This past weekend I “got away from it all” at Green Lakes (well, that was the plan anyway) and communed with nature a bit. It’s very weird how people seek out the wild sometimes in a bid to create order in their lives. In my case, I was thinking hard about practical steps to take to achieve a better balance in my writing life, which is not something you can really ponder properly by writing about it.
Poynter Online is a site I occasionally read for its wealth of articles about writing (and occasionally blogging). I don’t have the time to peruse it as often as I would like. This is an older article I stumbled upon which caught my eye just because of the problem the author was struggling with and how he was able to pick up a phone and call his editor for guidance. Writers with editors (those who expect certain professional standards, and are willing to help you meet those standards) really should get down on their knees each day and thank the writing gods. Some writers say they get into blogging because (like this writer) they enjoy not having an editor. To me this is, on one hand, understandable; but also, perhaps it’s like venturing into the woods because one admires the simple lives of forest creatures, not considering that those lives are often brutish and short.
Abandoned blogs are everywhere, like so many unweeded gardens, and I wonder what happened to those creatures — or at least, what happened to their writing lives. Some of the blogs I used to enjoy reading, about Syracuse and Upstate New York, have gone silent. Some have been overrun by spam. I don’t think they’re “dead” so much as just not being attended to (because people have busy lives and sometimes can’t commit to writing). I can definitely relate, having left off painting right around the time I started getting serious about blogging (so far as I am) — there are only so many hours in the day. Anyhow, I hope someday some of these bloggers will return.
To extend the idea further, though, I wonder if maybe there’s too much of an emphasis on attracting “creative people” to weedy places like Syracuse, and not enough emphasis on teaching commitment and discipline. Maybe commitment can’t be taught, maybe it has to be inspired; but I think discipline can be modeled.

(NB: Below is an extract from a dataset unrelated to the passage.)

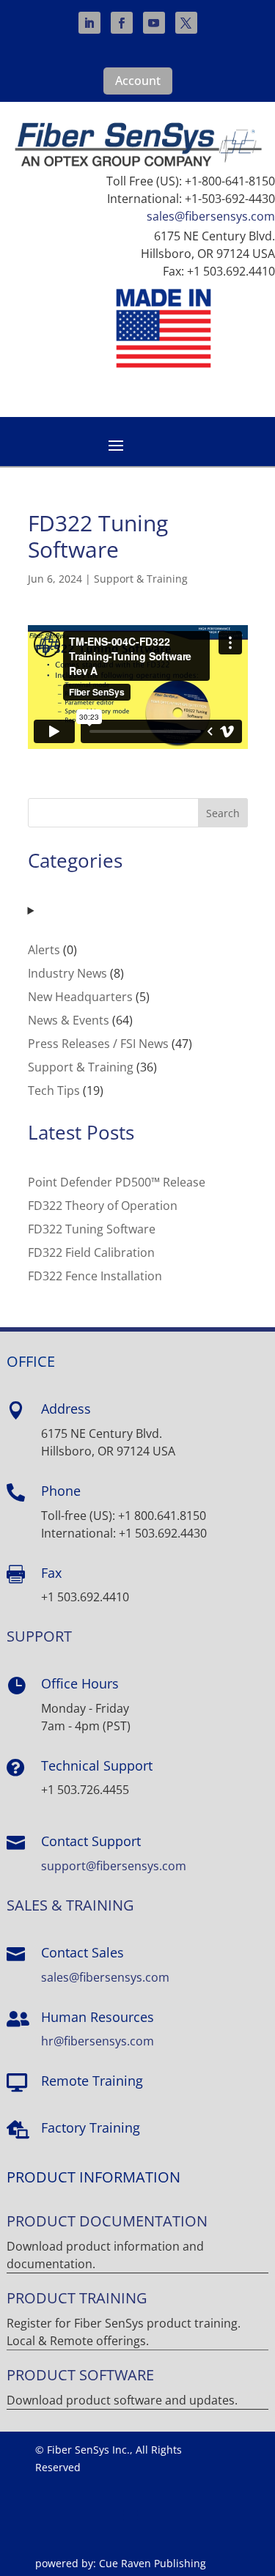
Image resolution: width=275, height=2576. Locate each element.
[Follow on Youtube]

For some reason, our leaders just aren’t modeling it for our citizens. (Sean Kirst has been writing on this theme lately, though from a different angle than the way it has occurred to me — but to be honest, I often see this same concern running beneath other things I read on various blogs, particularly when it comes to how our leaders just aren’t showing self-discipline as officers of democracy.) What’s worse is that there is a whole generation of Syracusans who perhaps have even less guidance on how to be Syracusans, than my generation did. No wonder they drift away, or have civic priorities out of balance if they stay.
It’s been truly said that Syracuse has already got much of what it needs to get by, but that it’s just not being utilized the right way. The response to this observation almost always is the development of a broad scheme. But the schemes’ component parts never get attended to. No one is tending to anything, no one is managing, and it goes without saying that no one is planning ahead. It’s tempting to simply call for “law and order,” but that’s not really the challenge, as I see it. Syracuse has no editor; one is probably not coming over the hill, so maybe those who care about Syracuse have to tame its own tangle at the edge of a wilderness always poised to take over… to self-edit.
Which is a hard life — ask the forest — but has its rewards as well.